When lawmakers tried to repeal the ban on local rent control in 2019, the four-page bill died a quiet death in committee. Rep. Serena Gonzales-Gutierrez, who sponsored that bill and is now running for Denver City Council, said she wanted to see exact language on any proposed repeal before committing to supporting it.
“There are a lot of inequities when it comes to landlord and tenant relationships, and those are things that need to be continued to be worked on,” she said. “I want to make sure we’re continuing to level the playing field.”
Two other lawmakers who also sponsored the 2019 bill to repeal the ban, Democratic Sens. Julie Gonzales and Robert Rodriguez, did not return requests for comment. Medrano, of the housing coalition, said last month that her group isn’t planning for a bill but believes there’s more momentum behind rent protection policies now.
“Housing and rent increases have always been an issue in our communities, but recently because of COVID, it has really become an unprecedented problem and really at the forefront for many individuals,” she said. “I hope that legislators are able to see that and that there is a higher likelihood that they’re wanting to take action, now.”
Though it wouldn’t be easy, officials said removing the statewide prohibition on local governments enacting rent caps would be more feasible for the legislature than instituting a blanket policy statewide. The House will reconvene on Jan. 9 with historic Democratic majorities and an expanded progressive wing, and supporters of rent intervention will be armed with an argument similar to Kniech’s: If the state won’t do it, let local leaders step in.
But beyond the House is the Senate, and beyond that chamber is Polis. The Denver Post spoke with more than 15 officials, advocates, lobbyists and experts for this story. Nearly every one mentioned Polis as a primary barrier to enacting rent stabilization or control in Colorado.
Hamrick, of the apartment association, said he assumed any bill on rent control would come from the House. If so, he said, he would hope to kill it in the Senate and stop it before it gets to Polis. If the rumors are true and the governor has presidential ambitions, Hamrick said, he won’t want to fight his own party on a progressive policy. One other local official quipped that the policy shouldn’t be a nonstarter for the legislature just because of one man’s opposition.
In a statement, Polis spokeswoman Melissa Dworkin said the governor was “skeptical” of rent control and wary of its potential unintended consequences of increased rent. Dworkin indicated Polis supported an approach that focused on supplying more housing, something other experts — like LiFari and Connolly — said should be front and center.
Even if a bill repealing the prohibition passed and became law, local governments would then need to implement their own policies. That would be a tall order, given the heated opposition certain to come from developers. It would also create a patchwork system, where some counties and municipalities have a policy and others don’t.
Despite the obstacles, advocates say local leaders are best positioned to respond and decide what works for them. The legislature, they said, should let them do it.
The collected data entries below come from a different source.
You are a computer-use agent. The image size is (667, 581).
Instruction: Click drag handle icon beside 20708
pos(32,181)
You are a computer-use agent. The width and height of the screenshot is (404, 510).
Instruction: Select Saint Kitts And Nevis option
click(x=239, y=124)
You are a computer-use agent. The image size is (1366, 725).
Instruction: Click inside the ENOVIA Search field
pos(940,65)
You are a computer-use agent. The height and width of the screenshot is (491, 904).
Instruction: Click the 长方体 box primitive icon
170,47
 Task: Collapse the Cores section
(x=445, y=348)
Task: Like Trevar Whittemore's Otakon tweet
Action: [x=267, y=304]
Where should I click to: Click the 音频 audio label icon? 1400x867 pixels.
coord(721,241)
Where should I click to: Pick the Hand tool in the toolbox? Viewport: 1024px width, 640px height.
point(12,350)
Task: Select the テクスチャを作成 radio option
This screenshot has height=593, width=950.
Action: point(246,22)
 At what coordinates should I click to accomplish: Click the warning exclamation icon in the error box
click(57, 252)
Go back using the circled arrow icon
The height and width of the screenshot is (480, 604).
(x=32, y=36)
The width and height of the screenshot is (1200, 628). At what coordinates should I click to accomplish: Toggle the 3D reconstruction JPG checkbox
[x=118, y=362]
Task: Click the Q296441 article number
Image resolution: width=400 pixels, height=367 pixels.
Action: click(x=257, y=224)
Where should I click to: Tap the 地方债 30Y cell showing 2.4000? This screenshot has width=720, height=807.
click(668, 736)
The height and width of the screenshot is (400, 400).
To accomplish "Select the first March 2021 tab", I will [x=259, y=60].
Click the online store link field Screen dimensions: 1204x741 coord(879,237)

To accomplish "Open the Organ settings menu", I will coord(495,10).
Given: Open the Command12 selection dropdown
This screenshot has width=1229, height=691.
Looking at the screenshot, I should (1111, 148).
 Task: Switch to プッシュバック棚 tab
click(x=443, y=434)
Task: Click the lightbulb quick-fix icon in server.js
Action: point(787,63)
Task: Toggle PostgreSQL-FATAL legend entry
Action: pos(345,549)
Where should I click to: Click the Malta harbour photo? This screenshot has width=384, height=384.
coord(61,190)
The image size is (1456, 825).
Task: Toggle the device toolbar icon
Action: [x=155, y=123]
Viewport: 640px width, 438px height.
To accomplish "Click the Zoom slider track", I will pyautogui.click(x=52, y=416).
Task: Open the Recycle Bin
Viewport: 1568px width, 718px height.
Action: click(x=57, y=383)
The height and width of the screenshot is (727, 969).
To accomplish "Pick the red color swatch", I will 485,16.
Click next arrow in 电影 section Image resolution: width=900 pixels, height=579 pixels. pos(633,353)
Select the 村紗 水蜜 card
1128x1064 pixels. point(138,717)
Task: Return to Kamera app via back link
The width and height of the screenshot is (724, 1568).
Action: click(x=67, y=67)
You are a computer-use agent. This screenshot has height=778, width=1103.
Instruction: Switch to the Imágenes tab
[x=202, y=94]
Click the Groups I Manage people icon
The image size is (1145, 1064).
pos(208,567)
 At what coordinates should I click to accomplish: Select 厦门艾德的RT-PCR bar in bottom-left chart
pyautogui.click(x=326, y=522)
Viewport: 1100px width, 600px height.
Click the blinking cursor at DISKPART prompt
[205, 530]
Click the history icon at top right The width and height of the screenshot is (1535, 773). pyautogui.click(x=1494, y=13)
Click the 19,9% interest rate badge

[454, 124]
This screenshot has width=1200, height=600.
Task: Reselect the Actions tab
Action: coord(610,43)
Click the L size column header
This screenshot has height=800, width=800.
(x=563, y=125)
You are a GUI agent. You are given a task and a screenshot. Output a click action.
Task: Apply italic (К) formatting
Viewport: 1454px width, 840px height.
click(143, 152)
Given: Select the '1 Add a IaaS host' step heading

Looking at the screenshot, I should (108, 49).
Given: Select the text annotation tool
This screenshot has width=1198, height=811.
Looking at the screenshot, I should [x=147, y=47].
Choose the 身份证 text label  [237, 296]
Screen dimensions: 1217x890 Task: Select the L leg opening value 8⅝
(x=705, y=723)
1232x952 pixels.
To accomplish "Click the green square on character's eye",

“Colorado is a very diverse state with regards to the different housing situations,” said Thomas Davidson, a former Summit County commissioner and the executive director of the nonprofit group Counties and Commissioners Acting Together. “In some places where the demand for housing far outstrips supply, you see elected leaders looking for every single tool they can get their hands on to try to make sure that the people that work in their community get to live in their community.”